Faith was restless. She had read all her books, and the additional two that Dillon had bought her on the day he went out shopping and brought her back a complete wardrobe of parrot-bright sarongs,
bikinis, flip-flops and pretty bangles (‘You’re in the Caribbean, what more do you need?’ he’d pointed out, to which she’d replied ‘An umbrella?’ when a tropical storm broke overhead).

It was the hurricane season, but none were forecast for their stay, just the occasional refreshing cloudburst which she needed to cool her excess energy and hot head from time to time.

Accustomed to working twelve-hour days, with six of those spent in the saddle, to the thrills of competing and the spills of being shouted at by Gus Moncrieff, Faith found the pace of the tropics as stifling as the temperatures.
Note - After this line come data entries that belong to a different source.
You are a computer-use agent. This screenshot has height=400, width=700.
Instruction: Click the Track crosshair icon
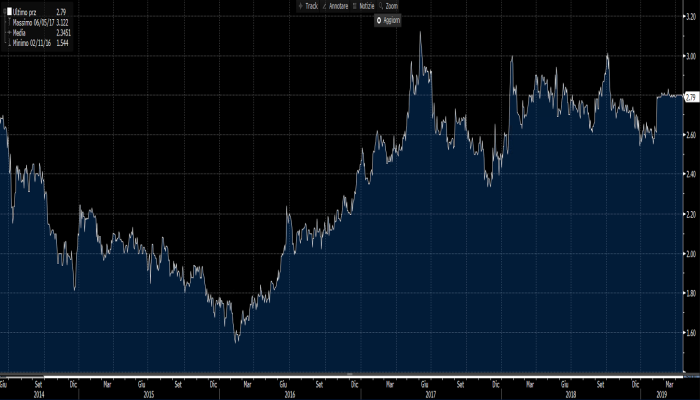coord(299,7)
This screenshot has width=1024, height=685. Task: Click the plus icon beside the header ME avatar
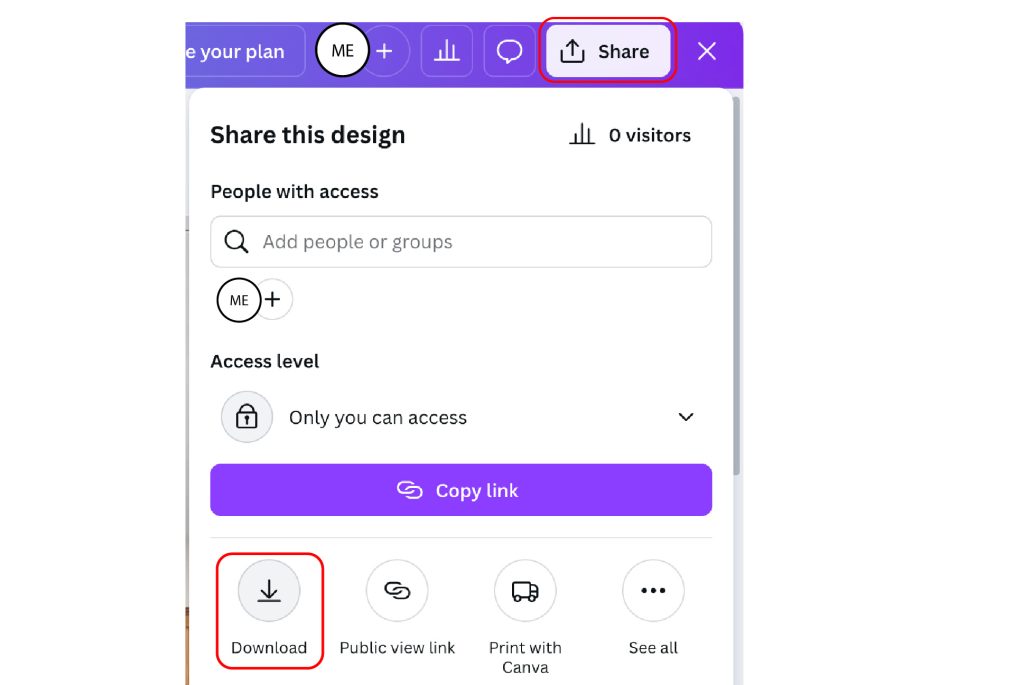385,51
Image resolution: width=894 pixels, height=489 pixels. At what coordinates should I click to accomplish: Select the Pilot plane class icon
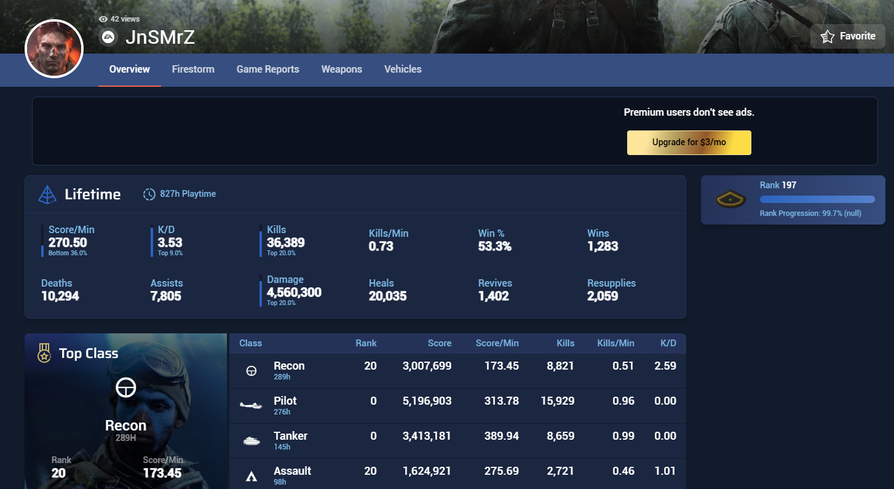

Dillon hadn’t even allowed her out of the gated villa on St Croix. At least here she was allowed to explore an entire island, although he told her not to go near the beaches, cliffs or coastline because the paps were still bobbing around at a distance, the canniest old hands knowing full well that he was trying to close their apertures to one of the biggest picture stories since a Texan sucked the Duchess of York’s toes.

But when Faith went for a run inland, fighting her way along an overgrown path that ran up the spine of the old volcano at the island’s centre, she found the mosquitoes and heat too oppressive, started feeling unpleasantly like a character in
Lost
running from the black smoke, and so returned to pace around the opulent main house, a ridiculous surfeit of luxury that obviously embarrassed Dillon, who kept apologising for it, from the twelve bedroom suites as big as penthouse flats to the full recording studio, cinema complex, gym and no less than four swimming pools.

‘Dad likes to take a dip in to cool water between dipping in to hot women,’ he had explained, scuffing around awkwardly, hands deep in his pockets and thoughts deep in his head.

Faith knew most girls would die to be in a place like this. Carly would probably never speak to her again if she knew where her friend was, but that was no great change because they hadn’t spoken properly for months as it was, the friendship waning yet again in the light of a new boyfriend called Ryan who she claimed was as good as signed to the Premier League.